GIVEN ENTRIES below:
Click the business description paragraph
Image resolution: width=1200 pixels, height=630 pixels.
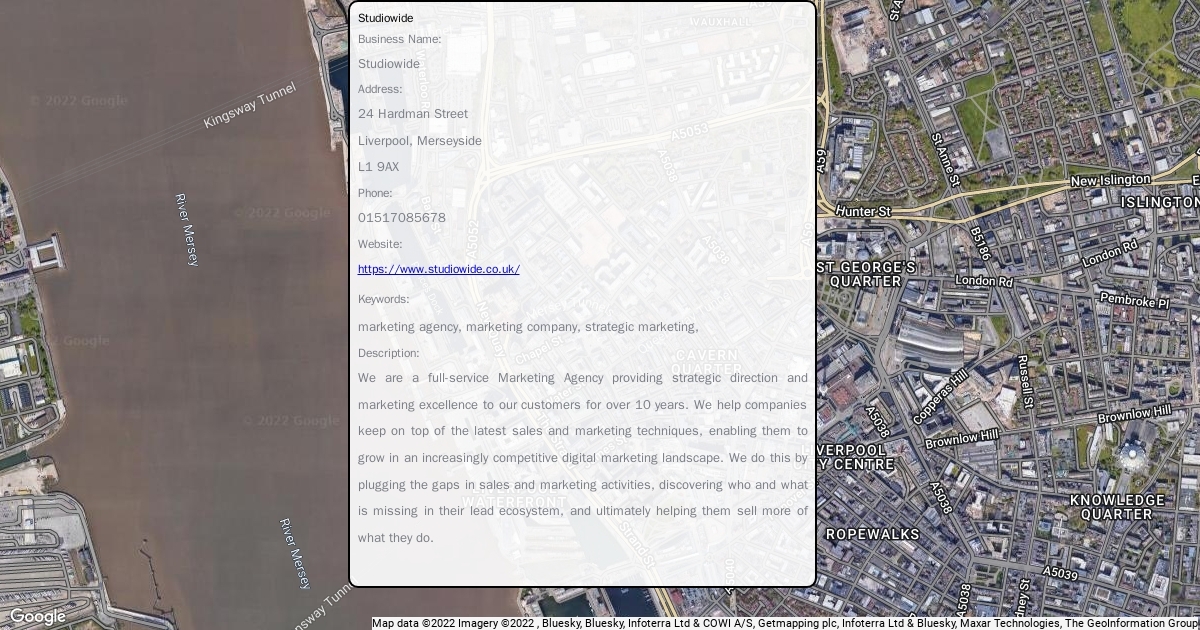point(582,458)
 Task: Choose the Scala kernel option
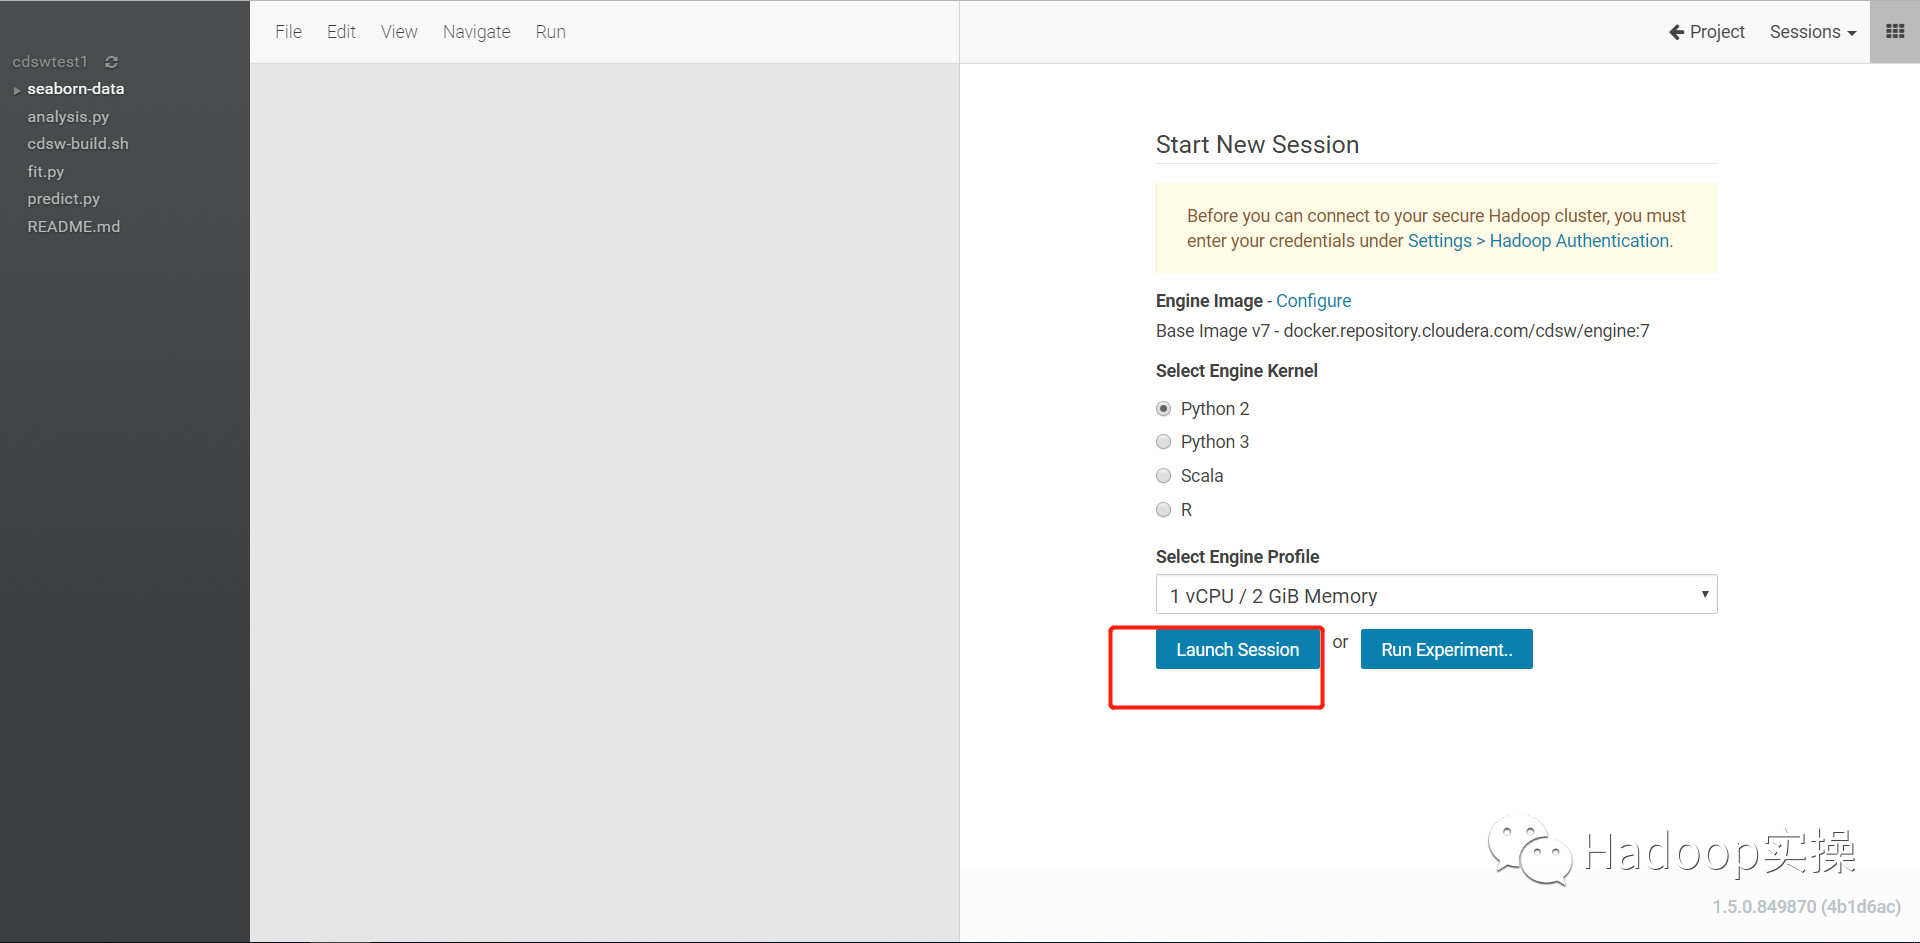point(1163,476)
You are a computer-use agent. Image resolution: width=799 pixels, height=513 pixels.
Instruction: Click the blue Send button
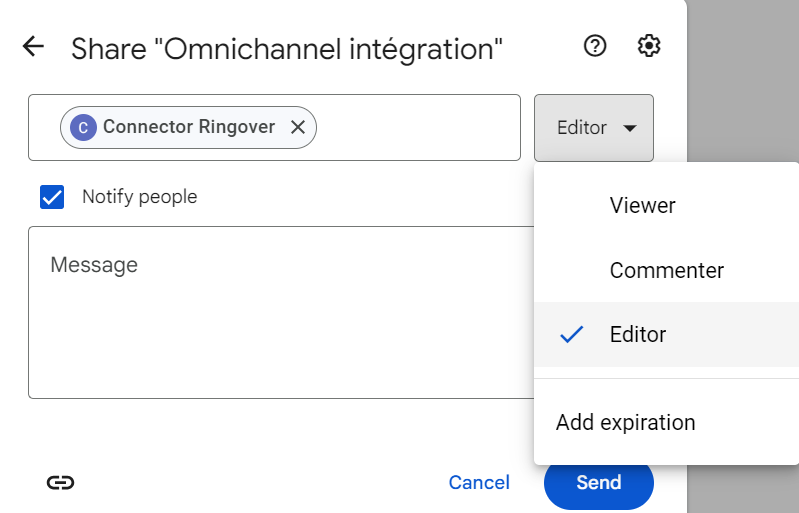point(599,482)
End of GIVEN ENTRIES.
No pictures belong in the answer. It must repeat exactly the lines from the line with "You are a computer-use" through the final line of the records.

▶ RESPONSE TO THE TASK
You are a computer-use agent. Image resolution: width=799 pixels, height=513 pixels.
Instruction: Click the blue Send button
point(599,482)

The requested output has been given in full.